この中で、何かに対して「それってつまりこういうことでしょ」とズバッと本質を突くことのできる頭の良さをもったひとよりも、「それって一体どういうことなんだろう」とああでもないこうでもないと考え続けているひとのほうが小説家には向いている、というようなことが書いてある。これは、その通りだと思う。前者は優秀な評論家やジャーナリストにはなれても小説家にはなれないのだろう。それは、たとえばツイッターの限られた文字数である物事に対して的確に本質を突くツイートをして多くのひとからリツイートされまくるひとが優れた小説家になれるのかというと必ずしもそうではないという話と似ている。

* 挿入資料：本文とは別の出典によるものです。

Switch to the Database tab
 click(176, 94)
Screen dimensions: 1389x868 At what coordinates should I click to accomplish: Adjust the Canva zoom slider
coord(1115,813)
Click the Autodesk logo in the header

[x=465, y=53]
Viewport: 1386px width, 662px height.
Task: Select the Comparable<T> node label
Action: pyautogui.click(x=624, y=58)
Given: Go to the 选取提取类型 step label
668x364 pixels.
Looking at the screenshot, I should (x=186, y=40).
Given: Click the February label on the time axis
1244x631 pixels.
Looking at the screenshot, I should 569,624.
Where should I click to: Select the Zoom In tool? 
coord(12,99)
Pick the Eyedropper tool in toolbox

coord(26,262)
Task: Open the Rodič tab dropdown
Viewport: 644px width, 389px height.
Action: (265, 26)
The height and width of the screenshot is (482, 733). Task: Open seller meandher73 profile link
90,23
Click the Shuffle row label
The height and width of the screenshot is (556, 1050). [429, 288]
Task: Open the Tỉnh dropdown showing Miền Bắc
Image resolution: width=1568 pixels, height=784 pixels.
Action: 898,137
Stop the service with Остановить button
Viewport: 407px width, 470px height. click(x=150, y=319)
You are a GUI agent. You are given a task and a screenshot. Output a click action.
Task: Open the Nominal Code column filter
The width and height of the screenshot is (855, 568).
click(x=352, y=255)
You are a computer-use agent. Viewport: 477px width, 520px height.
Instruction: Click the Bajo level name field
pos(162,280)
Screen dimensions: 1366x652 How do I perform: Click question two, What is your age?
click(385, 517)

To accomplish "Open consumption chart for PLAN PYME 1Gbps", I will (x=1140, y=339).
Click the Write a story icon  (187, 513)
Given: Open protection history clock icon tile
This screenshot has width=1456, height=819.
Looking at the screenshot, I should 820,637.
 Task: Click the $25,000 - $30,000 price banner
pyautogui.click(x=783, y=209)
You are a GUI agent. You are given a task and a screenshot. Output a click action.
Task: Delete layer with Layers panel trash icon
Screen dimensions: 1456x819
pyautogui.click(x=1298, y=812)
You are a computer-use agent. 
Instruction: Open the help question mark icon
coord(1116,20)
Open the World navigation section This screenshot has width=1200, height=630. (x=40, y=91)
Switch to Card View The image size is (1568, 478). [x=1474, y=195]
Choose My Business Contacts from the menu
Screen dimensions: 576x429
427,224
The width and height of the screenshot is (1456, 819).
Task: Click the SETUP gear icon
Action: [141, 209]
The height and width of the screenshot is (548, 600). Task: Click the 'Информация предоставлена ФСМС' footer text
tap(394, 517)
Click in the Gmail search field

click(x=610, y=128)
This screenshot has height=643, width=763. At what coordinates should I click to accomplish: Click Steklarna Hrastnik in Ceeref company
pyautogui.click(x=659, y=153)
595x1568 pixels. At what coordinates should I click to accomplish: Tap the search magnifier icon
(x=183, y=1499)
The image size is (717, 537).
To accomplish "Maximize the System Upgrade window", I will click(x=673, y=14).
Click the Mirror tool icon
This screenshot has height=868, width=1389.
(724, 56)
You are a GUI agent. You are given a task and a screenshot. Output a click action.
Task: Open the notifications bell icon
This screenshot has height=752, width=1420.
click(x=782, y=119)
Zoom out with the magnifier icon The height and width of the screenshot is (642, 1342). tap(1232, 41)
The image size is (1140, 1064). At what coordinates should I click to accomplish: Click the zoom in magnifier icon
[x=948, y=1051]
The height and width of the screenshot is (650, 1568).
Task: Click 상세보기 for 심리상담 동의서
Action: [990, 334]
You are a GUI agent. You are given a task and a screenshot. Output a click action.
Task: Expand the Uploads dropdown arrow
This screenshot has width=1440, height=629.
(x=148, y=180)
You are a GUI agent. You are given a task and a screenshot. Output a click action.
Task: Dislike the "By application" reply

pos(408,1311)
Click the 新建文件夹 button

春樹いわく、さまざまなことに対してああでもないこうでもないと考え続けるひと、あるいは見聞きして気になったものやひとをとりあえず無意識にでも保管しておける引き出しを無数に持っていて、必要に応じて中身を取り出せる潜在的な記憶力のあるひとが小説を書くことに向いているのではないかとのこと(大雑把に要約すれば)。


つまり、村上春樹はそうだ、という話なのだが、「小説家になるのはそれほど難しいことではないが、小説家であり続けることはかなり難しい」という、当たり前といえば当たり前のことも書いてあり、これもまた「でも村上春樹はそれを成し得て今もこうして小説家であり続けている」というオチになる。だから、この本を小説家入門のように読んではいけない。あくまでも「小説家・村上春樹のできるまで」として読むべきだろう。



また話は明後日のほうに飛ぶ。ビームスのスタッフの部屋を紹介した『BEAMS AT HOME』という本というかビジュアルブックがあり、その第2弾が出ているのを書店で見かけた。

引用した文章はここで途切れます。